Written request -
Carry on the piece below about the Anti-Racist Action conference, picking up right after its last sentence.

Bob bytes Back Archive: 10/23/1996 Radical Rebirth


by Bob Fitrakis

Every 30 years or so, the American Left recreates itself: the Communists and Socialists of the 1930s’ “Red Decade” later became the decentralized, radical Students for a Democratic Society and New Left of the 1960s. And it looks like it’s the multiculturalism and direct action of Anti-Racist Action (ARA) for the ’90s.

The program for the ARA’s Third Annual Conference, held last weekend, screamed: “Do Something!” It had a photo of an activist taking a swing at a bloated, pot-bellied, berobed, coneheaded Klansman. Entering the old North High School, where the ARA conference was held, I got the sense that something was indeed happening here. Grizzled veterans of ’60s and ’70s anti-war and anti-imperialist movements mingled freely with the next New Left. Before the weekend was over, I had attended workshops on racism and fascism, marched and been Maced at-and been cited as the leader of-a demonstration against police brutality. Welcome to activism ’90s style.

At the opening of the conference Friday night, the mostly “straight-edge” Generation X participants-wearing “Fuck Racism” T-shirts, the “Mean People Suck” slogan taken to its logical extreme-exuded an aura that made the Weathermen look like the Brady Brunch. But, how much was posing and posturing? This new generation of anti-racist militants has grown up knowing no movement victories. The Civil Rights movement-which brought the end of legalized apartheid in America in 1965-is ancient history. The anti-war struggle is like those war stories that the World War II GIs used to tell their kids and grandkids in the ’50s.

This new breed of activists has done battle in the cities, suburbs and small towns of North America against the rising tide of neo-fascists and neo-Nazis ushered in by the rhetoric of the Reagan and Bush eras and the infamous political “wedge issues” of immigrant and welfare-mother bashing, a tide not quelled by the hollow promises of President Clinton’s law-and-order-centrist policies.

And this is true not only for the Americans present, but for the large Canadian contingent as well. The dozens of ARA members from Toronto are hardened by their ongoing battle with white supremacists in the Great White North. Toronto is the home of Ernest Zundel, a key player in the international Nazi movement. From his fortress at 206 Carlton, Zundel runs Samisdat Publishing, one of the largest Nazi propaganda operations on the planet. His chief goal is to deny the Holocaust, producing such publications as: “Did Six Million Really Die?” and “The Hitler We Loved And Why.”

Given information -

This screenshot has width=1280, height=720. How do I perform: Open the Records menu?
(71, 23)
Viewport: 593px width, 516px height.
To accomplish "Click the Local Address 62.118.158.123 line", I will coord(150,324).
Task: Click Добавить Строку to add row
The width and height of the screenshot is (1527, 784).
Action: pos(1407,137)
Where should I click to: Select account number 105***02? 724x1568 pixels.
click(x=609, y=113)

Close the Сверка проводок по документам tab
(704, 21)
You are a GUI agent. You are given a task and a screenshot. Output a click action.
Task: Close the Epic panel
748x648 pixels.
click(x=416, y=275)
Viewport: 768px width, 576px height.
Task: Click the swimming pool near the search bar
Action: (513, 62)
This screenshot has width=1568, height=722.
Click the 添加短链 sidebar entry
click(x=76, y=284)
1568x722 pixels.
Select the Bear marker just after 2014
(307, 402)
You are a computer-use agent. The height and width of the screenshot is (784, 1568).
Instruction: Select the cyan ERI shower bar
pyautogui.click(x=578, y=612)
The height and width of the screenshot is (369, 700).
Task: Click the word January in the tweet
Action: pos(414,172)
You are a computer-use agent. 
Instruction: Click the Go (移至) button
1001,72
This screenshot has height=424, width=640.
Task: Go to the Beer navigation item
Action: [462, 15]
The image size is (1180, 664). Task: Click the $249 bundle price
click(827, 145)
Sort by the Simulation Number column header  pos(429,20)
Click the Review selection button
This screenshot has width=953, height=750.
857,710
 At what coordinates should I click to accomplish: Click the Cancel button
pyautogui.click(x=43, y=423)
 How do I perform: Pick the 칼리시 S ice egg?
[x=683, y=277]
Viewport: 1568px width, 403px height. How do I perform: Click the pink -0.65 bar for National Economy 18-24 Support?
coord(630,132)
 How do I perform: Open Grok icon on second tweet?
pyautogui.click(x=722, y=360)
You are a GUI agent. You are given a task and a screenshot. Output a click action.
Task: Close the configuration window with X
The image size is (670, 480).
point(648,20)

Answer to the problem -
Canadian courts have dismissed Holocaust denial charges against Zundel, instead characterizing his work as concerning “ethnic conflict between Germans and Jews.” Yeah, and those death camp ovens were used for making bagels. Zundel’s racist skinhead (“bonehead”) followers revere him as a hero and chant, “Six million more!”

But like the conference cover photo depicts, when government action fails in Canada, this new breed of anti-fascist activist is willing to use other means: Zundel’s property was recently torched. Shedding light on the rise of the American Religious Right on the conference’s opening night was an old friend of mine from Detroit, Russ Bellant. His new book, The Religious Right in Michigan Politics, is the first to investigate and document the origins and objectives of the popular group the Promise Keepers (PK). Many are familiar with former University of Colorado football coach Bill McCartney’s original 1990 vision: to fill a stadium with Christian men willing to “reclaim” authority from their wives, capitalizing on the male backlash against the women’s movement and the gender-bashing so prominent now on talk radio.

As Bellant explained, the vast majority of men of various denominations that attend these PK rallies come with good and sincere intentions. I know, my older brother Nick and my younger brother Dave, both plagued by marital problems, now call themselves Promise Keepers. Bellant pointed out how McCartney, while serving as assistant football coach at the University of Michigan at Ann Arbor, “encountered and was deeply influenced by the Word of God (WOG) Community.” WOG, according to Bellant, practices a “shepherding/discipleship” form of worship that requires total submission to a person called “the head.” He calls Promise Keepers’ views fundamentally “anti-democratic” and potentially “totalitarian” in nature.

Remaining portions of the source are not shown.